会談後、報道陣の前で説明する高島宗一郎・福岡市長(左)と小川洋・福岡県知事。視線を合わさず、握手もなかった=24日午後3時51分、福岡市博多区

導入予定の宿泊税の概要

 福岡県と福岡市は24日、導入を巡り対立していた宿泊税について、それぞれが創設した上で、同市内の1人1泊の税額を県税50円、市税150円とすることで合意した。九州では初の導入。宿泊料が2万円以上の場合は県税50円、市税450円となる。福岡市以外では県が一律200円を徴収する。県と市はいずれも6月の議会定例会に関連条例案を提案する。可決後に総務相の同意などの手続きを進め、来年度からの同時導入を目指す。

 小川洋知事と高島宗一郎市長が福岡市でトップ会談し合意した。市内では県と市がともに宿泊税を徴税する全国初の「二重課税」となるが、宿泊事業者の負担軽減のため徴税事務は市に一本化する。

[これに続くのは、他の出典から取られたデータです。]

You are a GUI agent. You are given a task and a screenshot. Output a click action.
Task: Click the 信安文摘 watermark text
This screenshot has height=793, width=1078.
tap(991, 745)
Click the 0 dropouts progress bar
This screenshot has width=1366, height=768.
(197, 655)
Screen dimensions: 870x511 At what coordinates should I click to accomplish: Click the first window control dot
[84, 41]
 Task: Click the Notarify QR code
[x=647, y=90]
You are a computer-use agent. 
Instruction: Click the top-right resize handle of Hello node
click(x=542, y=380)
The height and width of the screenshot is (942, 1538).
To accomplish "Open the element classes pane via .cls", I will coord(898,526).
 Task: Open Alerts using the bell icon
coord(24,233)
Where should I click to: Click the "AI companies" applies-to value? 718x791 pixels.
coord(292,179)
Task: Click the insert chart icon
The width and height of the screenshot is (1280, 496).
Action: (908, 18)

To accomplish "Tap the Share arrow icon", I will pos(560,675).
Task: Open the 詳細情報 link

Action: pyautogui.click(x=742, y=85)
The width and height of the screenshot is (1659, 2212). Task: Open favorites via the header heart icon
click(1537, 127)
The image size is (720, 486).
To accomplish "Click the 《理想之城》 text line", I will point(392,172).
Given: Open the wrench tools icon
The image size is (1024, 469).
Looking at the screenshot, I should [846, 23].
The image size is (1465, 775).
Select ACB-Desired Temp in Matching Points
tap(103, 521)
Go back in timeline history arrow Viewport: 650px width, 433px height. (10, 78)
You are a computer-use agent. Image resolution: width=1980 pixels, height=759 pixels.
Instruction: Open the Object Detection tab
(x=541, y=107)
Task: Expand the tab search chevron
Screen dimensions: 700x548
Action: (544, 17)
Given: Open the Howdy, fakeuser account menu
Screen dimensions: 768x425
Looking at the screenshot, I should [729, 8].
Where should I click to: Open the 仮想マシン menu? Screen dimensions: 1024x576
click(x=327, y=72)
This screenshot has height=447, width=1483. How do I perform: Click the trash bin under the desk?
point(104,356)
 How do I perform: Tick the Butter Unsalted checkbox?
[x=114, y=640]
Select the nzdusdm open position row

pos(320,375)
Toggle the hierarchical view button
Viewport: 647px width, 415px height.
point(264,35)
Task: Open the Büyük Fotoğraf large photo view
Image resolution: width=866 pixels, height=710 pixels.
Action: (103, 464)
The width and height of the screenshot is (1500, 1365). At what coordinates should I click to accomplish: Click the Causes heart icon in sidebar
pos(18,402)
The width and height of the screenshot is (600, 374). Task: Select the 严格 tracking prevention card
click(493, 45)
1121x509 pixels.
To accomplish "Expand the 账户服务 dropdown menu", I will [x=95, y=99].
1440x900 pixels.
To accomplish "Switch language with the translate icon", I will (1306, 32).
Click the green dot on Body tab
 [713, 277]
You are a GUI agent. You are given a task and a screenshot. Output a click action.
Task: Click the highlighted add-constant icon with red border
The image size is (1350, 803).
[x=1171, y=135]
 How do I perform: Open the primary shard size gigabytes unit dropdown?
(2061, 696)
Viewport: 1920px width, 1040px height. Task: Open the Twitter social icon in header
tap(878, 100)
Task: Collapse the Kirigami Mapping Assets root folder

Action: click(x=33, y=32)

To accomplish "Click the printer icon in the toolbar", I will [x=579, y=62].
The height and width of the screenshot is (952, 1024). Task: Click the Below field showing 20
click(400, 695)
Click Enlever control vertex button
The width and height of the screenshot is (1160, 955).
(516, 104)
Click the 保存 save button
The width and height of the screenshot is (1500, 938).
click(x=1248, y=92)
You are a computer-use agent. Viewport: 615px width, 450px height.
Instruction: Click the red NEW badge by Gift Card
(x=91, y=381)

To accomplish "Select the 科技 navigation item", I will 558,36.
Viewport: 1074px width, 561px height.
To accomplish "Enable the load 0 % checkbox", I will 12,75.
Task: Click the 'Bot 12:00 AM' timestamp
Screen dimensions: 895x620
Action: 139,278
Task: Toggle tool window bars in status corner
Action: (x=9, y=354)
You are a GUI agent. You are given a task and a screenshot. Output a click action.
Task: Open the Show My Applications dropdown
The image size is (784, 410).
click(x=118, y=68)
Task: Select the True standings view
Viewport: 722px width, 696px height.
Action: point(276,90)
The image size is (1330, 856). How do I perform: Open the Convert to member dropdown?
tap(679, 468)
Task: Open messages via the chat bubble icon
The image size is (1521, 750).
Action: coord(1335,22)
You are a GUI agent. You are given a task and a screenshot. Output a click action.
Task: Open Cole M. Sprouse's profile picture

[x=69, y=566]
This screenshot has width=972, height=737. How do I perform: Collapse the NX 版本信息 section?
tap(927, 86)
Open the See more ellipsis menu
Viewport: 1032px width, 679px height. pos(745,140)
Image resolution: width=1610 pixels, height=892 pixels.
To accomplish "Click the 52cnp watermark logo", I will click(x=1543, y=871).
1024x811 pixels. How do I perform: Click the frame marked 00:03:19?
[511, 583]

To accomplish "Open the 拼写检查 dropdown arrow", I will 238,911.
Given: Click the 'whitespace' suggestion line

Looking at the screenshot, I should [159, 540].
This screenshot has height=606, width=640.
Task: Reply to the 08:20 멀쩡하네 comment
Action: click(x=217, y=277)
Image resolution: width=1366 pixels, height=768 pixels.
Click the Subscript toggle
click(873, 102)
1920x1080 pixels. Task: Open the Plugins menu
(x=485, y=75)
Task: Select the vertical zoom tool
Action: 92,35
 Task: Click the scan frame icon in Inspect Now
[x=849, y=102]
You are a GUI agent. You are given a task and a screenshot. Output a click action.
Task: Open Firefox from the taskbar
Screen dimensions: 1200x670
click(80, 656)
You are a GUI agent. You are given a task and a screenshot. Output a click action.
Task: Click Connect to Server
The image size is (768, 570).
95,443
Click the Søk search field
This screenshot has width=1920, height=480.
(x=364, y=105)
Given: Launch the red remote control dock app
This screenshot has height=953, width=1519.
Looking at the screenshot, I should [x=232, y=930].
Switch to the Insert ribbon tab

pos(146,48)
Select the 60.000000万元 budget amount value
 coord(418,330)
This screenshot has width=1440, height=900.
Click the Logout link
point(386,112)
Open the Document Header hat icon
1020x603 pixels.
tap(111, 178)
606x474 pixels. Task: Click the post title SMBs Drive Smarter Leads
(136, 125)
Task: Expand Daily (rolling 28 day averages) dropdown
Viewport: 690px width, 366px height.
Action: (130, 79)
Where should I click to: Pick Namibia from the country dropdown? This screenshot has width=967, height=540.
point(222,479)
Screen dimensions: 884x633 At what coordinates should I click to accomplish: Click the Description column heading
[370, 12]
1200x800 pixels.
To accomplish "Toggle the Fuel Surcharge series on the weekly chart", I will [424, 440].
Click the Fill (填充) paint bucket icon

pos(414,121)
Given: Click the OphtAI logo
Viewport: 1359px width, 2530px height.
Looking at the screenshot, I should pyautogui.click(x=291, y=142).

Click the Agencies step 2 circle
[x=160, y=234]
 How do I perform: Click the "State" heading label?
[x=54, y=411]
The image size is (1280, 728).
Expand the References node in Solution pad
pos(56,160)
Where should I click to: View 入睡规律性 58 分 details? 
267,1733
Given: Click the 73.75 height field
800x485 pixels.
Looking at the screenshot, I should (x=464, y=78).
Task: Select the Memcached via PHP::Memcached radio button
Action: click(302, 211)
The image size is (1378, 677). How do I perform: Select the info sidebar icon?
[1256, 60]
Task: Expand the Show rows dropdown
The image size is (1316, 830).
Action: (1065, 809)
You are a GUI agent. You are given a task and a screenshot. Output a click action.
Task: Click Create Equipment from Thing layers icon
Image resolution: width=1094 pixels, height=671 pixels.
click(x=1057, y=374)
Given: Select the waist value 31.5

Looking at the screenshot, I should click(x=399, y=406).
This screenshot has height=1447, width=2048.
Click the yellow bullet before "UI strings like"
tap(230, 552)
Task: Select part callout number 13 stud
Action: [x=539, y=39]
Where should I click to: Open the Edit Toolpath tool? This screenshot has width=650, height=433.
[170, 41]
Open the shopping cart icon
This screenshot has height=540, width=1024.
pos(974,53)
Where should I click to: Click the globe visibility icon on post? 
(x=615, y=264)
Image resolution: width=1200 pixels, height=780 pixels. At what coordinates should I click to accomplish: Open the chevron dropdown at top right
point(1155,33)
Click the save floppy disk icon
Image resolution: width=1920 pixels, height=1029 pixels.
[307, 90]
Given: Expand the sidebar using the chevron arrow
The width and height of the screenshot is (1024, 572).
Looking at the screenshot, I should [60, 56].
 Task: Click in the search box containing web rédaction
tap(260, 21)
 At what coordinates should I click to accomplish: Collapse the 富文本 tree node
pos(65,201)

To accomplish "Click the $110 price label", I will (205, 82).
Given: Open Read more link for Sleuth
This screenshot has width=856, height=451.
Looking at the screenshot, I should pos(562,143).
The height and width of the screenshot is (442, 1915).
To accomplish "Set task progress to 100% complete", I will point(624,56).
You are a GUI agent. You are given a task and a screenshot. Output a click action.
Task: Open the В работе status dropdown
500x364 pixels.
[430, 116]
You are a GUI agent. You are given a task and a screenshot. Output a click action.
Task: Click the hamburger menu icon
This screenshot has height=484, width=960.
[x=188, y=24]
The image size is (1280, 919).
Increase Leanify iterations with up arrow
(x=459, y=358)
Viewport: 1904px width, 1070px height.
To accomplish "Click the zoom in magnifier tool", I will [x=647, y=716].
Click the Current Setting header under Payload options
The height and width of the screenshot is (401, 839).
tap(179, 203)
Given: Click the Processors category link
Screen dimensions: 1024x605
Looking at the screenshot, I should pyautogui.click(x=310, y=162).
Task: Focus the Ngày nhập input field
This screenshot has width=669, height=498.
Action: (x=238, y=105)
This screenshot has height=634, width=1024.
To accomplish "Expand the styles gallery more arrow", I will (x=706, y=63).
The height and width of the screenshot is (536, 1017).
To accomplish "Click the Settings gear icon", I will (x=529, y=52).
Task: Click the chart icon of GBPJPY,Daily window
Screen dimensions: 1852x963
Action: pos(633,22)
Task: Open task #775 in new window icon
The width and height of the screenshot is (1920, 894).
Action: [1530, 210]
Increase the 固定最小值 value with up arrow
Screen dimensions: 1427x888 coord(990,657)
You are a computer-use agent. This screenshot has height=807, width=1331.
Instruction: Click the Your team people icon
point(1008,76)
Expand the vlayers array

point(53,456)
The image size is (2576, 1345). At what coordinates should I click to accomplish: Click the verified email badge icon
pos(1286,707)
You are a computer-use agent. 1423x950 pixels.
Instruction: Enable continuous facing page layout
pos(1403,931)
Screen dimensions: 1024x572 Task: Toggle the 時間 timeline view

 高島市長は「二重課税で起きるデメリットはなくなった」と説明。小川知事は「(宿泊料2万円未満ならば)全県一律で200円を達成した。県と市の役割分担に応じ税額を考えた」と強調した。

 県と市はそれぞれ年間18億円の税収を見込む。県は広域観光や市町村の観光施策への財政支援に、市は博多港などの受け入れ環境の整備や大型コンベンション(MICE)施設の充実に使う予定。

 宿泊税を巡っては、県と福岡市それぞれが導入を主張。別々に税額案も決定した。市は宿泊料1人1泊2万円未満は200円、2万円以上は500円と設定。県は1人1泊一律200円としたが、市も課税する場合は二重課税を容認し県税100円、市税100円とする案を示した。

 一方、二重課税となれば宿泊事業者の事務が煩雑になるため、県と市は昨年11月から実務者協議を開始。県内で最も多くの宿泊施設がある市での税額は互いの税収を左右することもあり、調整は難航したが、県側には「(訪日外国人客が増える)東京五輪・パラリンピックまで時間がない」(小川知事)との認識があり、双方が一気に歩み寄った。

 宿泊税は使途を特定した「法定外目的税」。自治体が条例を制定し、総務相が同意すれば導入できる。県と市の協議事項となっていた子ども医療費への県費助成については結論を出さなかった。

■北九州市長も「検討」

 北九州市の北橋健治市長は24日、宿泊税に関する県と福岡市の合意を受け「詳細は分からないが、同じ政令市として、合意内容を前提に同様の検討を進めることも必要ではないかと考えている」とのコメントを出し、宿泊税導入へ意欲を示した。

 西日本新聞の取材に書面で回答した。北橋市長は21日、県庁で小川洋知事とトップ会談。県側から宿泊税についての説明を受けた。